Data to examine —
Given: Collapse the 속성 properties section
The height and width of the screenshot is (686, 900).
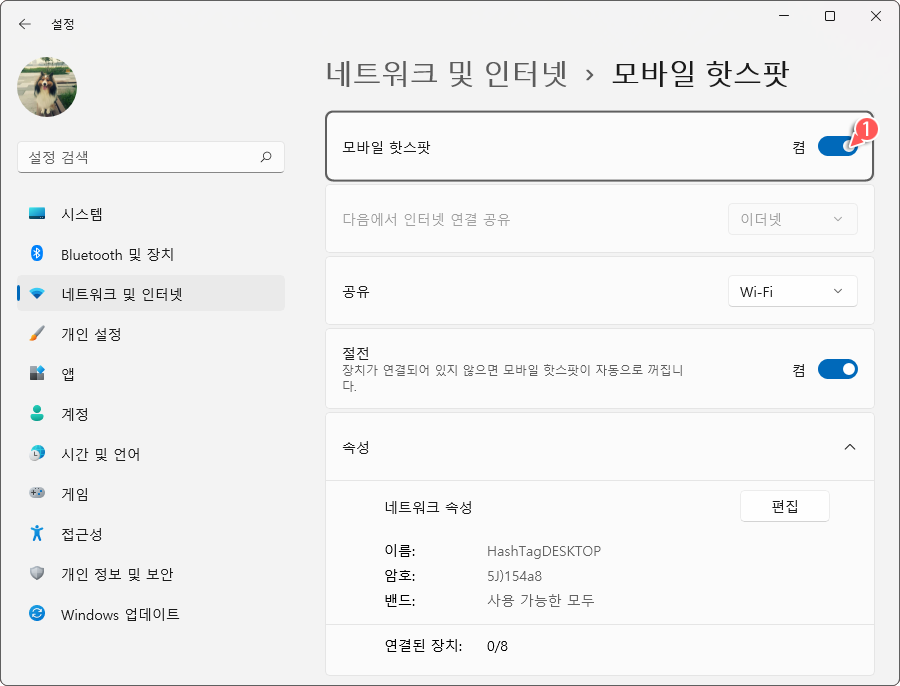Looking at the screenshot, I should pos(850,447).
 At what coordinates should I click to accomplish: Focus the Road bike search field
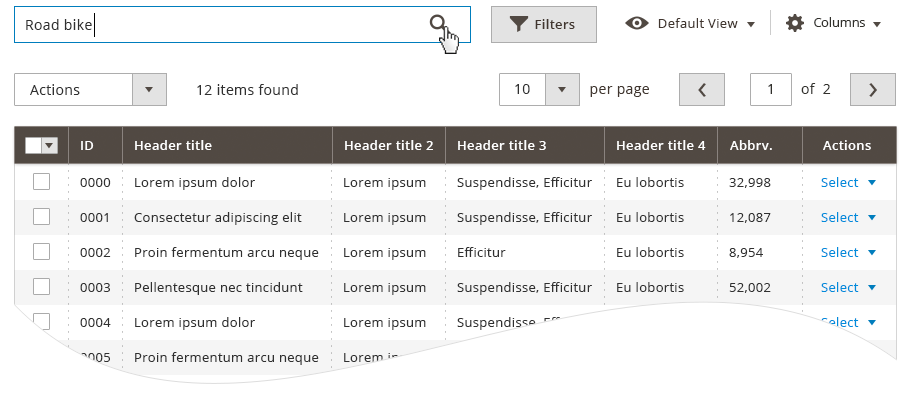(x=242, y=24)
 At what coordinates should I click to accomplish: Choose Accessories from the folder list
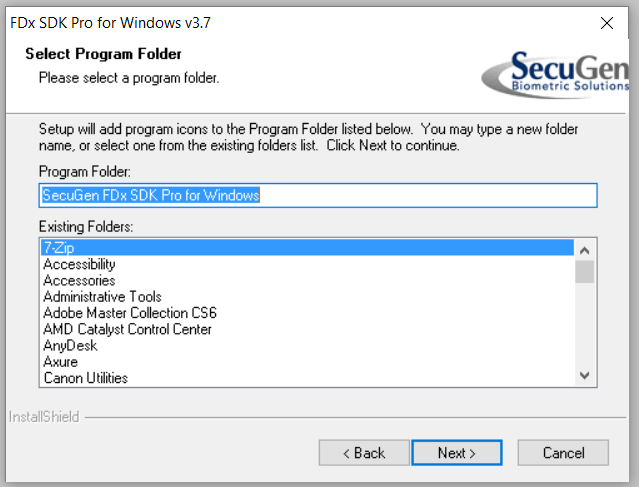point(307,280)
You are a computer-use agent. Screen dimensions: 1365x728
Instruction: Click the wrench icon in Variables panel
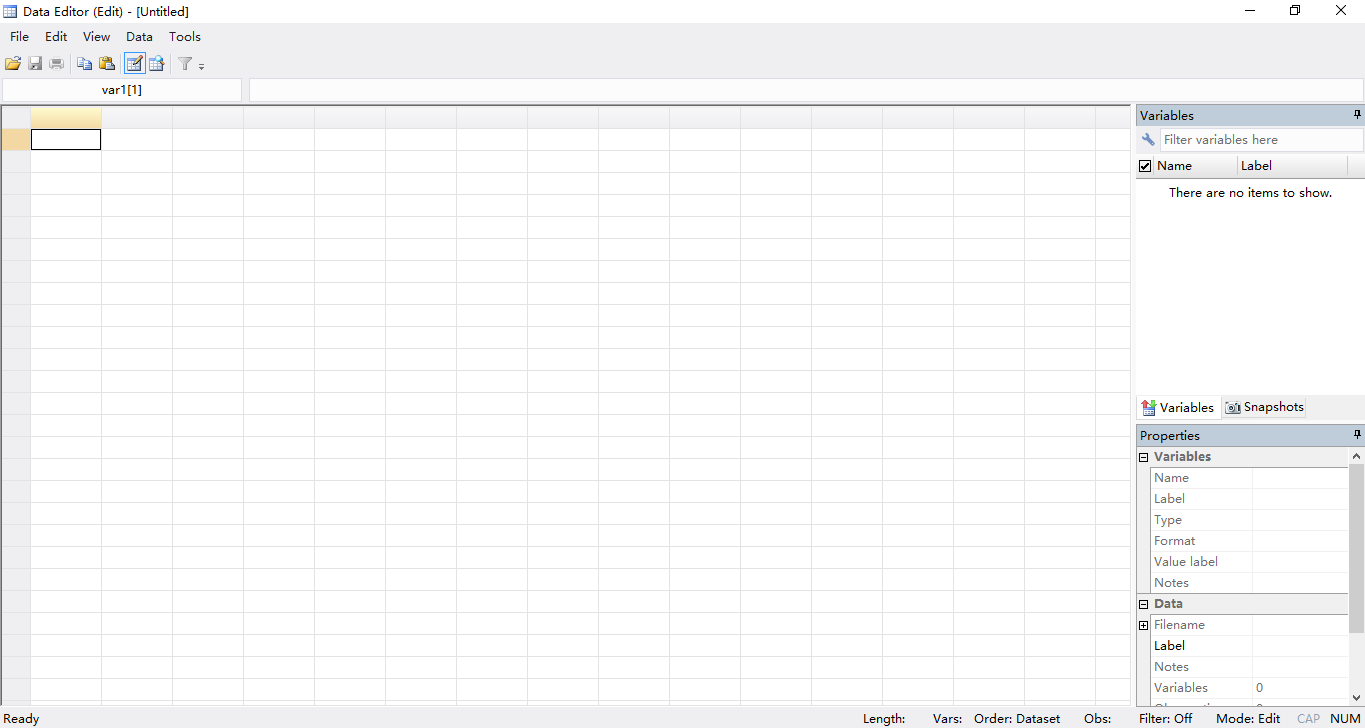[x=1148, y=140]

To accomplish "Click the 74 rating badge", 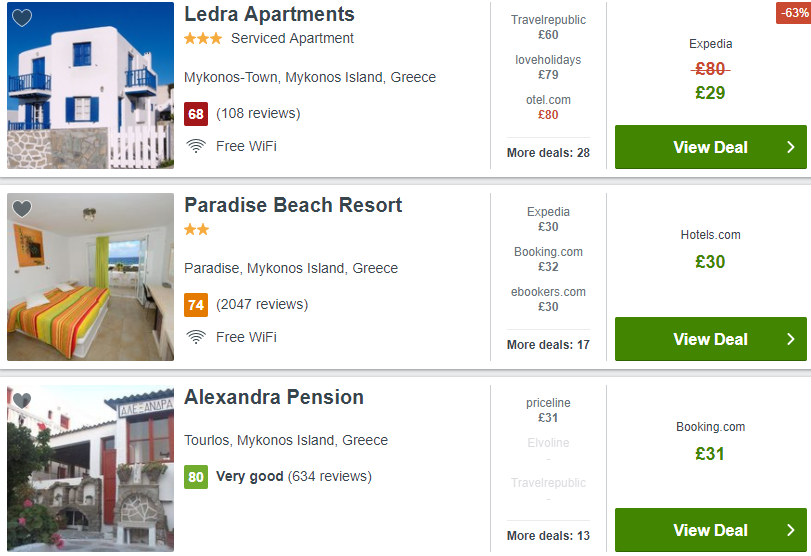I will tap(196, 305).
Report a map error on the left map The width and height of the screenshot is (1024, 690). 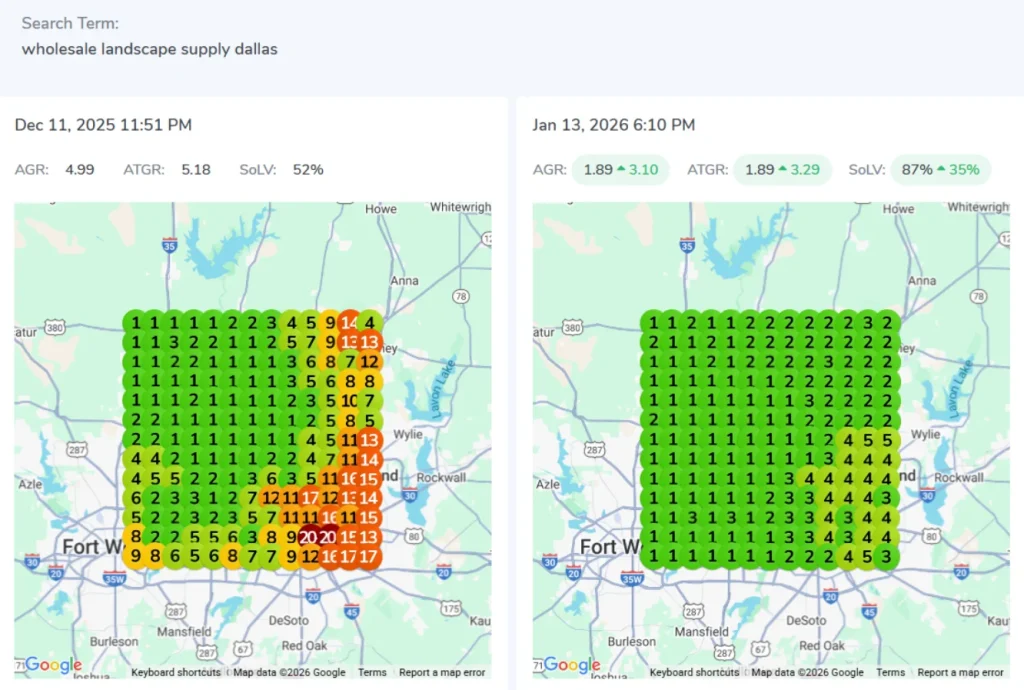pyautogui.click(x=442, y=673)
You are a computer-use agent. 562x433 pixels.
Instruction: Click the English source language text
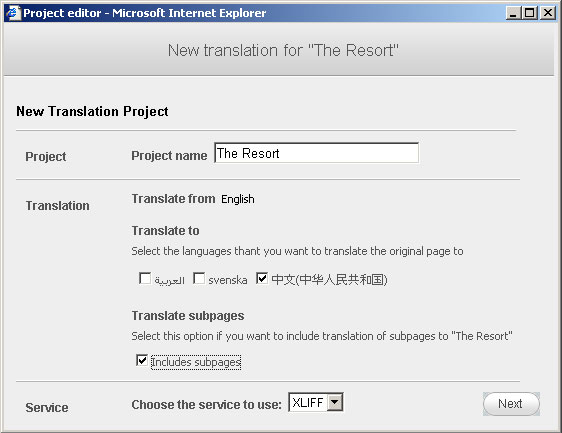point(238,199)
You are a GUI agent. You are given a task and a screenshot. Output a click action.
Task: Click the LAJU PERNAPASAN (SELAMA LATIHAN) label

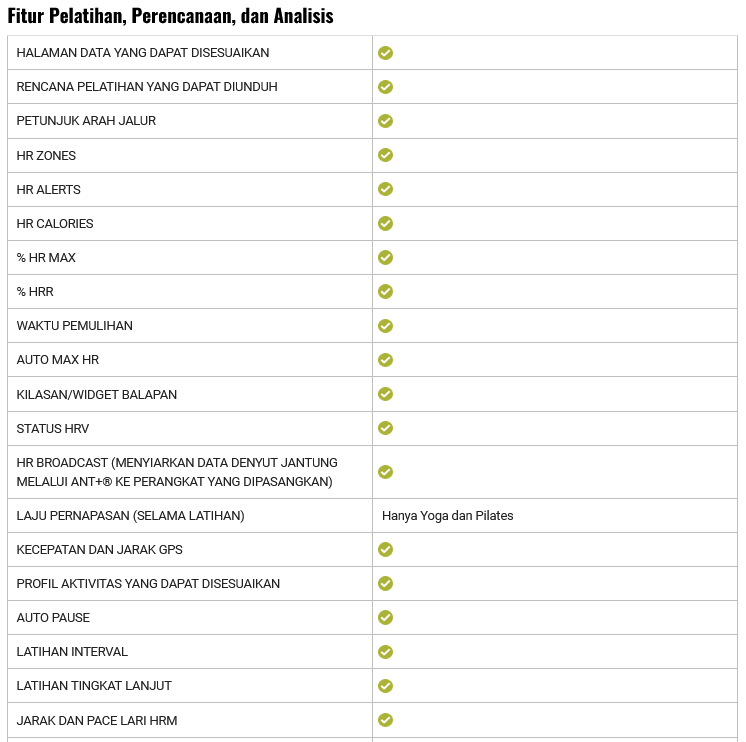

Assigned task —
Reproduce, with the pictures omitted, exactly those lines that run from the line with "You are a computer-use agent. 562x433 pixels." to the last line of the material, both ends included.

Exercise answer —
You are a computer-use agent. 562x433 pixels.
Instruction: Click the English source language text
point(238,199)
You are a GUI agent. You are given a task and a screenshot. Output a click action.
Task: Click the LAJU PERNAPASAN (SELAMA LATIHAN) label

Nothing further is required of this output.